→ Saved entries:
+++

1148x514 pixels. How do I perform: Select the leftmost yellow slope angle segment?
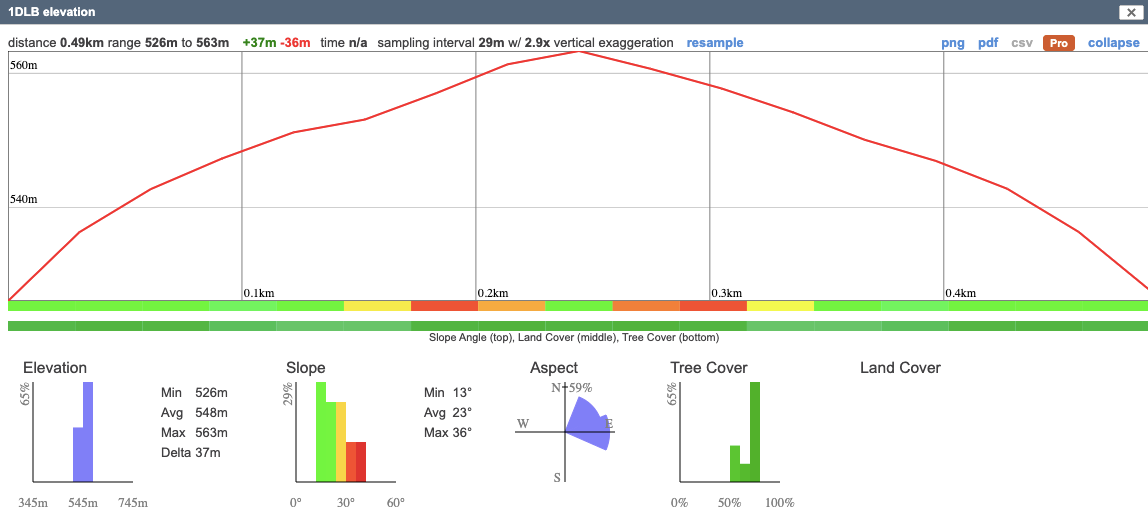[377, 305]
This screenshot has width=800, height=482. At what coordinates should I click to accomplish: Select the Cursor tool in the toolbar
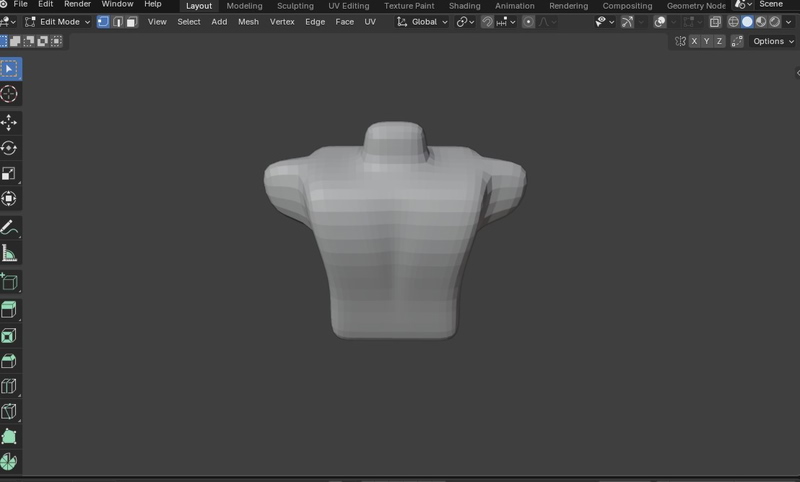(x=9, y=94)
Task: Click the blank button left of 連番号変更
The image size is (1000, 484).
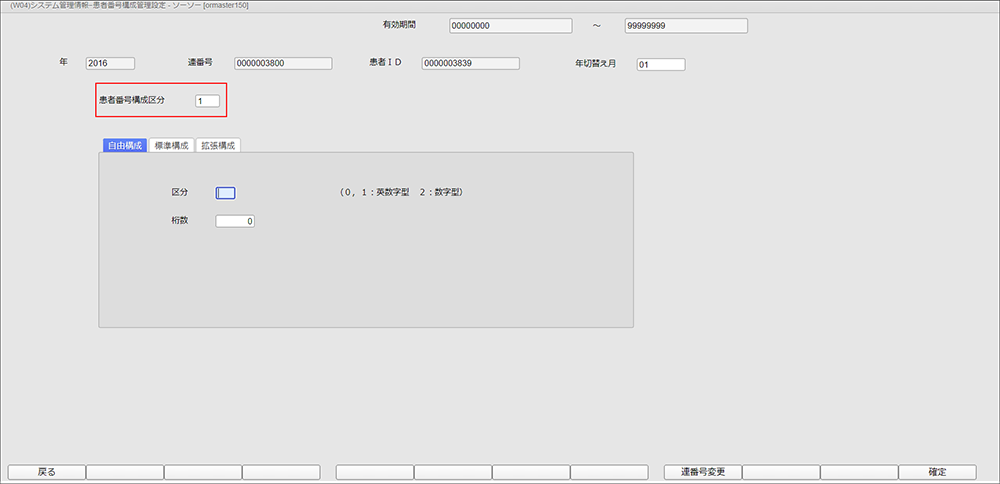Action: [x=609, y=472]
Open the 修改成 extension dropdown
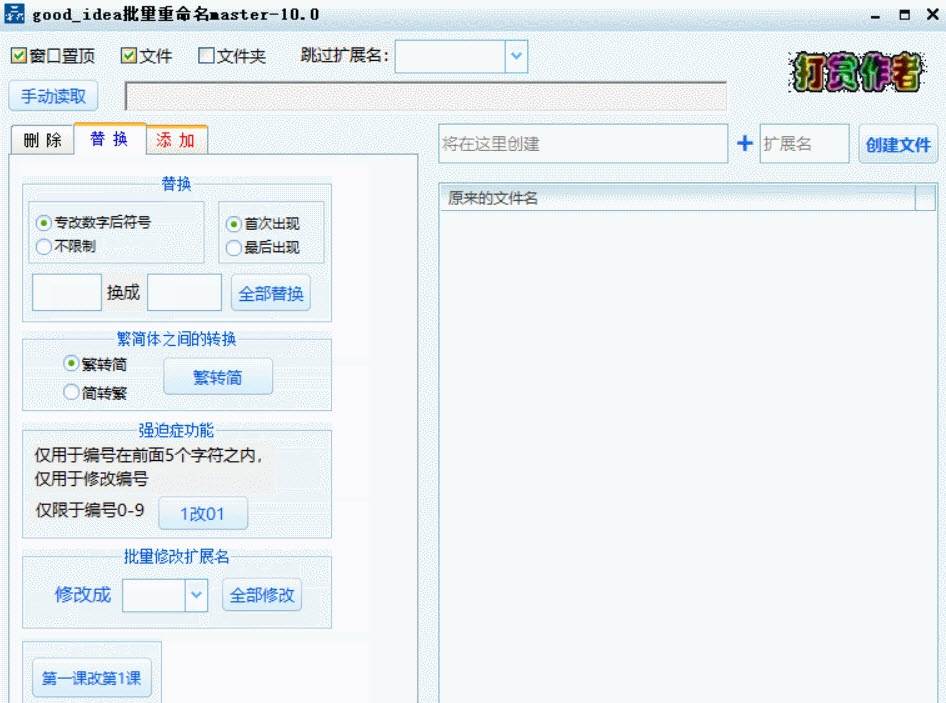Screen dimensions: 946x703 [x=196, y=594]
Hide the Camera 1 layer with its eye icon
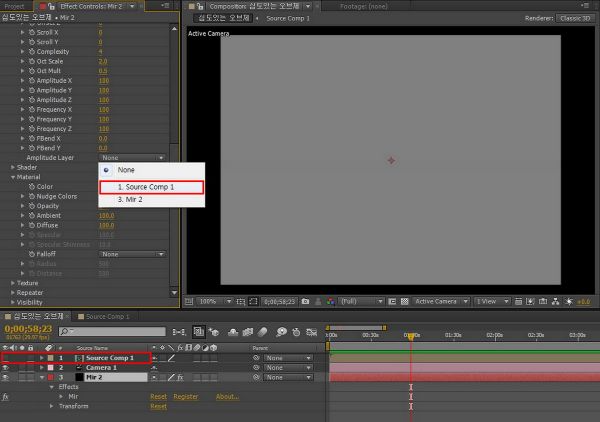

+++

→ WHAT IS NEEDED:
Retype exactly the lines from the line containing "Task: Click the blank button left of 連番号変更" through the end of the entries above, including both ends, and leave every picture out.

→ PROBLEM SOLUTION:
Task: Click the blank button left of 連番号変更
The image size is (1000, 484).
Action: [x=609, y=472]
Open the 修改成 extension dropdown
Screen dimensions: 946x703 [x=196, y=594]
Hide the Camera 1 layer with its eye icon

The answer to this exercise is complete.